Document section

**********

With CPDC 2025, our goal is to develop models capable of performing both functions effectively within a single framework.

In CPDC 2023 Task 1, we held a competition focusing on human-like response generation. For CPDC 2025, we are expanding this challenge by designing personas and actions within a game world, aiming to facilitate dialogues that incorporate context, knowledge, and, in some cases, task execution.

This year, the challenge consists of three tasks:

  • Task 1: Task-Oriented Dialogue Agents
  • Task 2: Context-Aware Dialogue Agents
  • Task 3: Integrating Contextual Dialogue and Task Execution 

Each of the three tasks has an independent leaderboard and separate prize pools. Participants can submit to Task 1 or Task 2 individually, but submitting to Task 3 will automatically evaluate the model across all three tasks and leaderboards. We encourage participants to aim for a model that can engage in natural, human-like conversations while executing necessary tasks.

Additionally, each task has two tracks:

  • GPU Track: Allows participants to explore their own methods with any model
  • API Track: Requires participants to compete using the same API, with only prompt adjustments

Each track has its own prize pool, so we encourage you to participate in both.

Participants can use any training data of their choice. Additionally, we will provide a small amount of reference training data for Task 1 and Task 2. For any of Tasks 1 to 3, participants will submit a dialogue response generation system. While the format of the evaluation data will remain the same across tasks, the content of the evaluation data (i.e., the interlocutor’s intentions and the resulting conversation flow) will differ. Models must appropriately engage in conversation and perform actions based on their interlocutor’s needs.

📑 The Task

Task 1: Task-Oriented Dialogue Agents

Participants will submit a dialogue response generation system. A training dataset for Task 1 will be provided, but its use is optional. Participants can also use any other dataset for training. Additionally, to help understand the nature of the task, we will provide a baseline model that can be tested with the provided training data. Please refer to it in the starter kit. 

The submitted systems will be evaluated using dialogue datasets based on personas and roles within the game. The evaluation data will include persona and worldview information as common information, along with available function definitions and role-specific knowledge. Participants will use this information to call functions when necessary and may use the results of these function calls to generate responses.

When discussing objects selected within the game space, information will be provided to establish a common understanding of the referent. Each persona description contains more than five sentences. In addition to the five aspects handled by PeaCoK, the personas are described from multiple perspectives necessary to imagine the character within the game.

PeaCoK: Persona Commonsense Knowledge for Consistent and Engaging Narratives (ACL 2023 Outstanding Paper Award)

**********

Problems and tasks
A – Answer these questions from the CPDC 2025 challenge description:
(i) What happens when a participant submits to Task 3?
(ii) What does the API Track require of participants?
(iii) How long is each persona description in the Task 1 evaluation data?
B – Summarize the CPDC 2025 challenge description in two sentences.
C – Carry on the CPDC 2025 challenge description from its last sentence.

Material
**********

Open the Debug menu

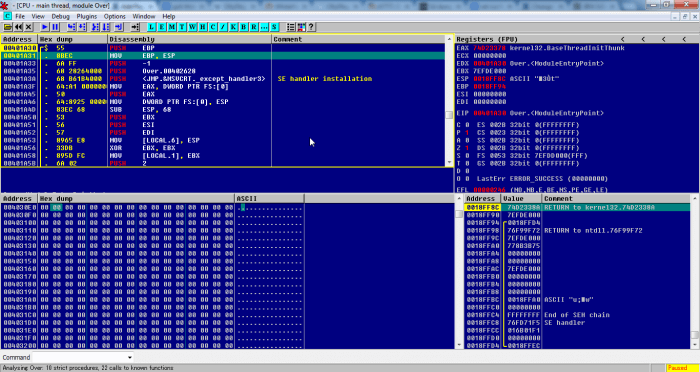coord(60,16)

**********

Answers per task
A –
(i) The model is automatically evaluated across all three tasks and leaderboards.
(ii) Participants must compete using the same API, with only prompt adjustments.
(iii) Each persona description contains more than five sentences.

B – CPDC 2025 builds on the human-like response generation task of CPDC 2023 by designing personas and actions within a game world, and it has three tasks (task-oriented dialogue, context-aware dialogue, and a combination of the two). Each task has its own leaderboard and prize pool and both a GPU Track and an API Track, and participants submit a dialogue response generation system that must converse and perform actions based on their interlocutor's needs.

C –
Task 2: Context-Aware Dialogue Agents

Participants will submit a dialogue response generation system. A training dataset for Task 2 will be provided, but its use is optional. Participants can also use any other dataset for training. Additionally, to help understand the nature of the task, we will provide a baseline model that can be tested with the provided training data. Please refer to it in the starter kit. 

The submitted systems will be evaluated using dialogue datasets based on personas and roles within the game. The evaluation data will include persona and worldview information as common information, along with available function definitions and role-specific knowledge. Based on this information, participants will generate natural and character-appropriate responses.

The format of the common information provided as input is the same for both Task 1 and Task 2. When responding to player utterances, Task 1 may require executing necessary functions depending on the situation, whereas Task 2 involves dialogues without the need for function execution. Therefore, the evaluation data and evaluation methods differ between Task 1 and Task 2.

Task 3: Integrating Contextual Dialogue and Task Execution Agents

The goal is to create a single model that can engage in natural, human-like conversations while also performing necessary tasks. Submitting to Task 3 will automatically result in evaluation under both Task 1 and Task 2. Therefore, participants should prepare a model (or system) that meets the requirements of both tasks.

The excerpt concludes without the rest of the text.